Lomax - not an anthropoligist, but a rip-off artist
I meant to blog on Sunday about the New York Times lionizing Alan Lomax, proclaiming him as king of American folklore because he "discovered" blues musicians such as Leadbelly and Muddy Waters. And he did do some excellent research. But he was also less than honest and had little integrity. He hated the rise of folk rock not because, as he claimed, it was inauthentic (never mind that music is SUPPOSED to evolve), but because people listening to the new folk would no longer listen to the old folk music as much and therefore cut way into his income stream. Plus, he could no longer set the rules.So I was interested in Dave Marsh's article in Counterpunch: Alan Lomax: Great White Fraud.
[snip]
As a veteran blues observer wrote me, "Don't get too caught up in grieving for Alan Lomax.
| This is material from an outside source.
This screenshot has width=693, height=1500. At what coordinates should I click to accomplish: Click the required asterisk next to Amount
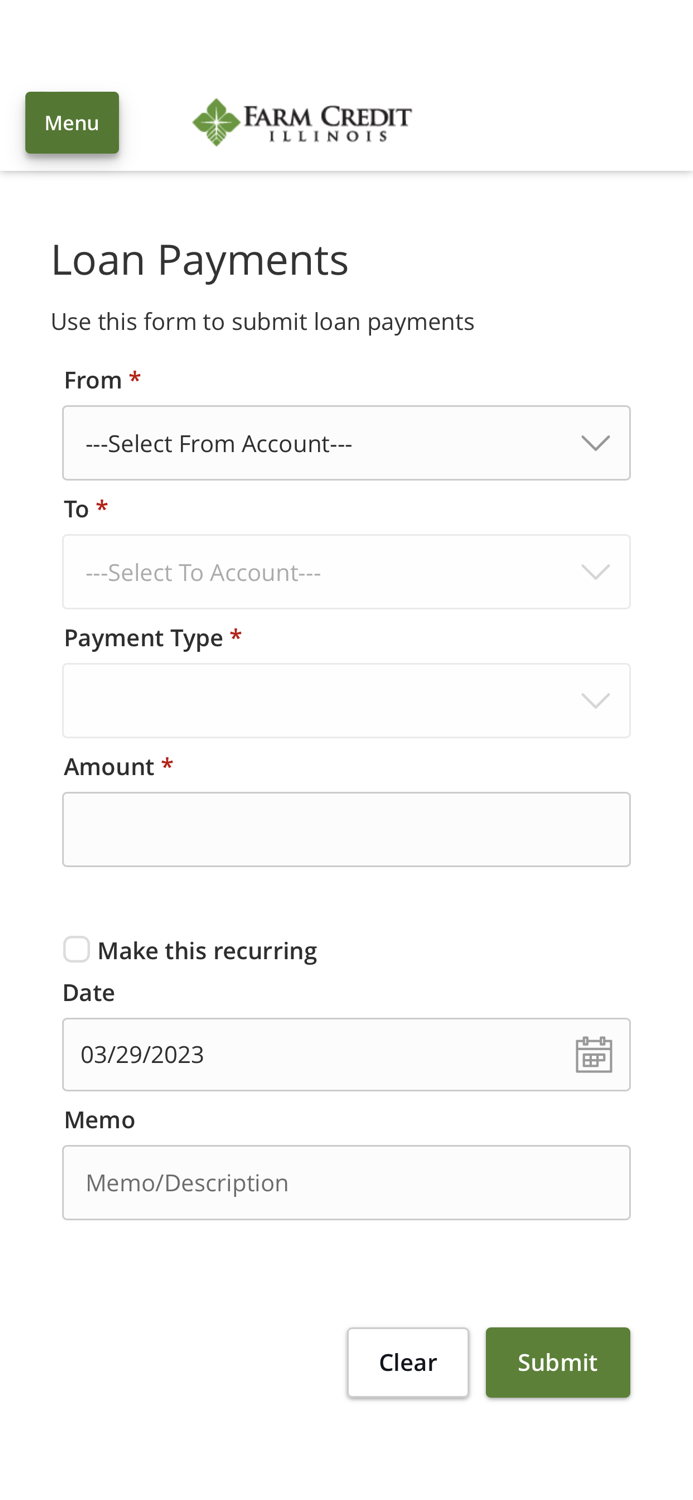click(167, 764)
For every fine musical contribution that he made, there was an evil venal manipulation of copyright, publishing and ownership of the collected material."
The most notorious concerns "Goodnight Irene." Lomax and his father recorded Huddie "Leadbelly" Ledbetter's song first, so when the song needed to be formally copyrighted because the Weavers were about to have a huge hit with it, representatives of the Ledbetter family approached him. Lomax agreed that this copyright should be established. He adamantly refused to take his name off the song, or to surrender income from it, even though Leadbelly's family was impoverished in the wake of his death two years earlier.
Lomax believed folk culture needed guidance from superior beings like himself. Lomax told Bochan what he believed: nothing in poor people's culture truly happened unless someone like him documented it. He hated rock'n'roll--down to instigating the assault against Bob Dylan's sound system at Newport in '65--because it had no need of mediation by experts like himself.